__LISTED ENTRIES__:
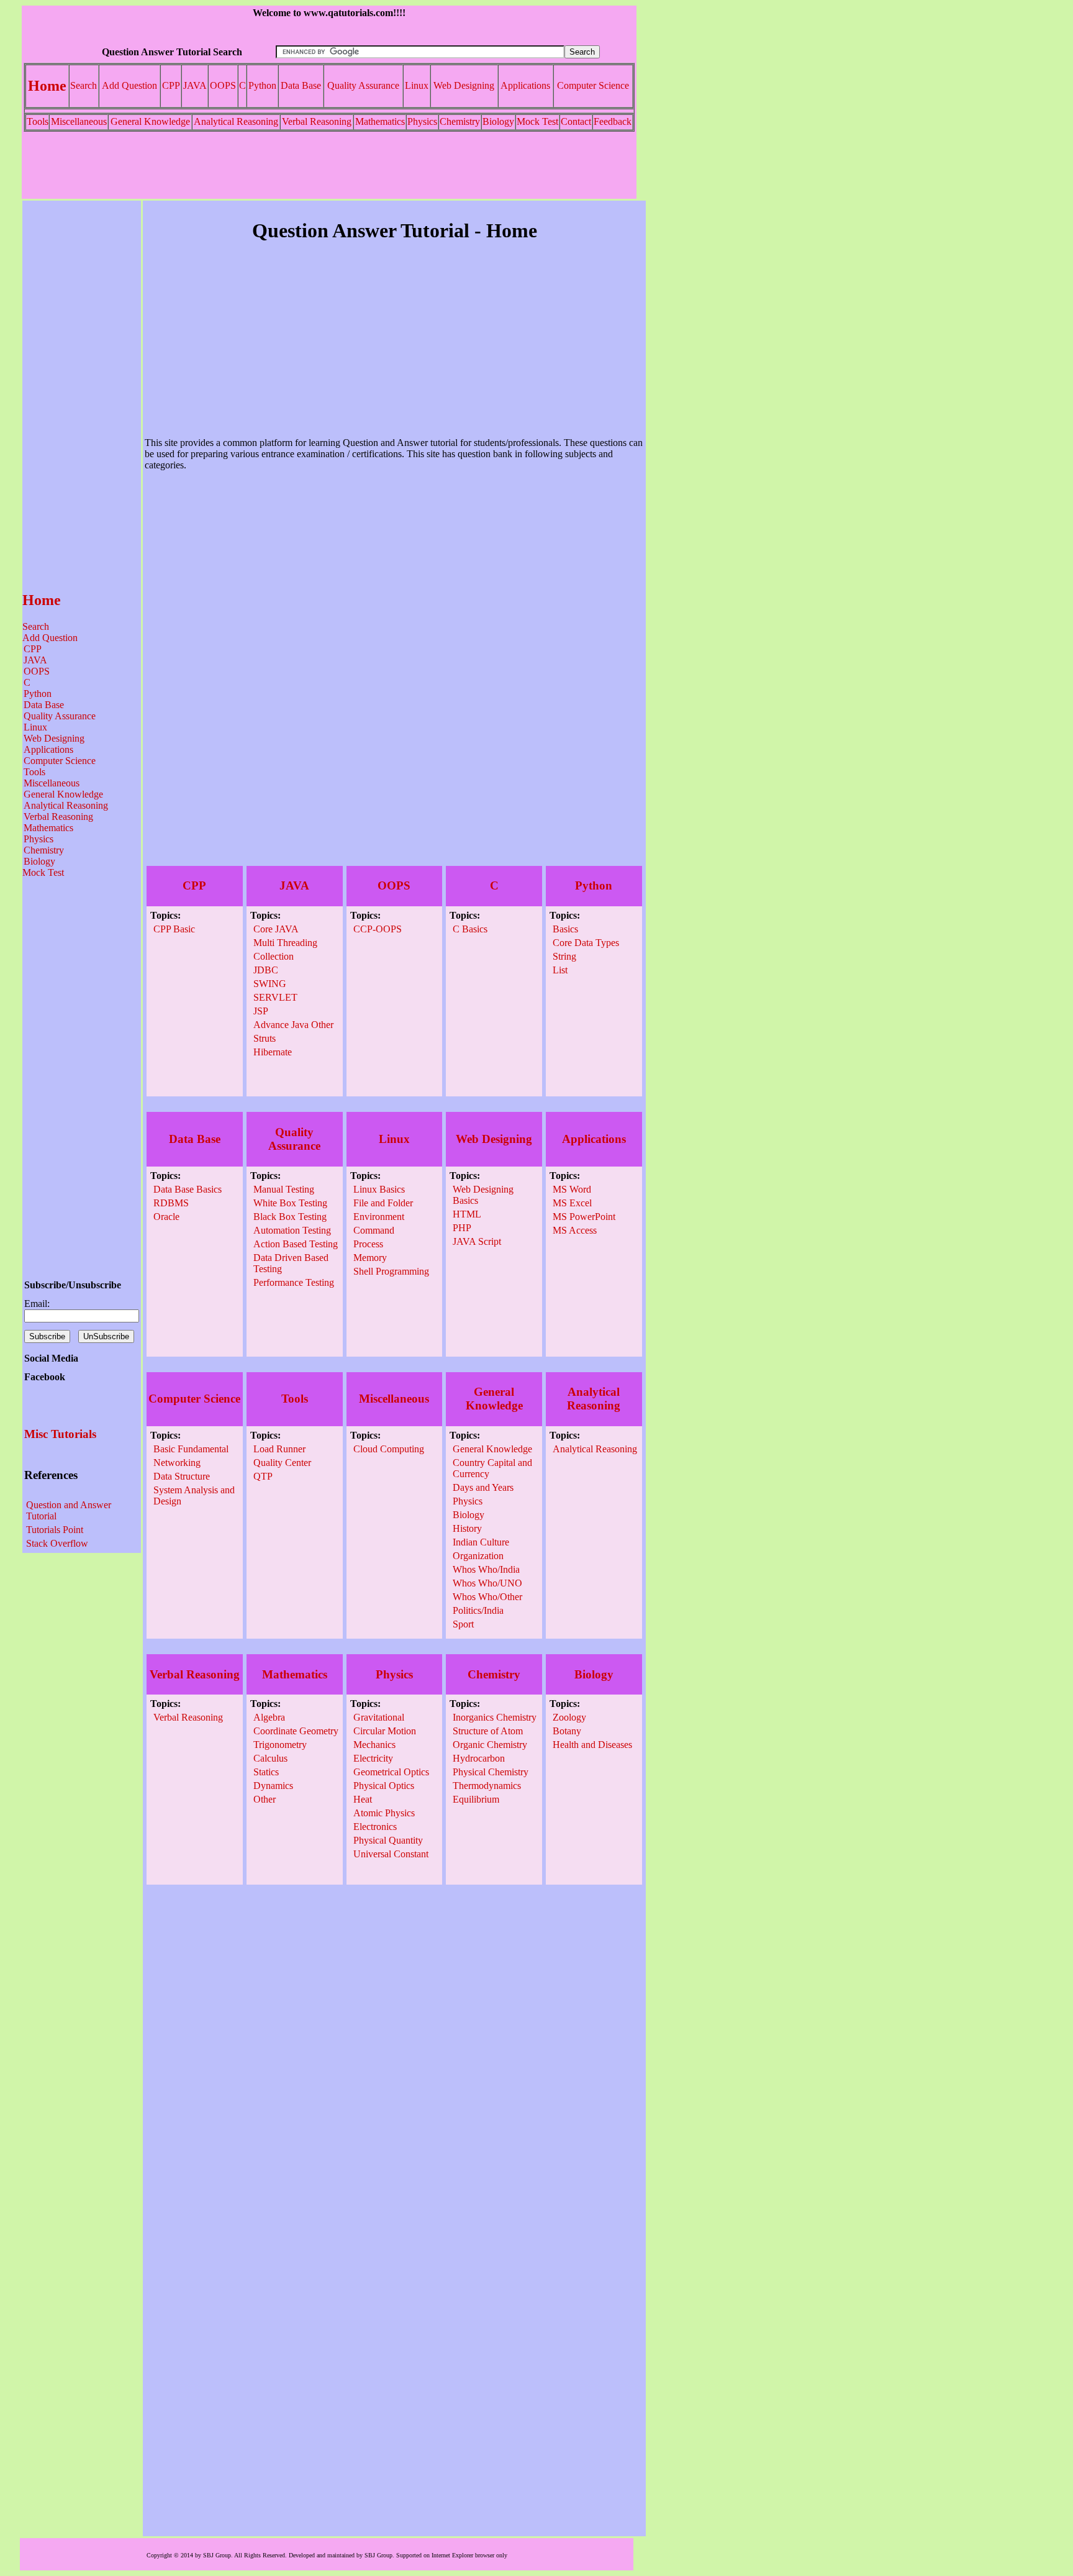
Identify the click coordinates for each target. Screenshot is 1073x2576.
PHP (462, 1227)
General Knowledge (150, 121)
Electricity (373, 1758)
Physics (422, 121)
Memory (370, 1257)
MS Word (572, 1189)
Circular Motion (384, 1731)
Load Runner (279, 1449)
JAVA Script (477, 1241)
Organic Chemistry (490, 1744)
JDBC (265, 970)
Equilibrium (476, 1799)
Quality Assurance (363, 85)
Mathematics (380, 121)
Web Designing (463, 85)
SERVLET (275, 997)
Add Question (129, 85)
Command (373, 1230)
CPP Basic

__TASK TO CARRY OUT__: Write the lines out exactly, from the one with "Quality Assurance (363, 85)" down to the last line of the listing, and leave out all others.

__RESPONSE BOX__:
Quality Assurance (363, 85)
Mathematics (380, 121)
Web Designing (463, 85)
SERVLET (275, 997)
Add Question (129, 85)
Command (373, 1230)
CPP Basic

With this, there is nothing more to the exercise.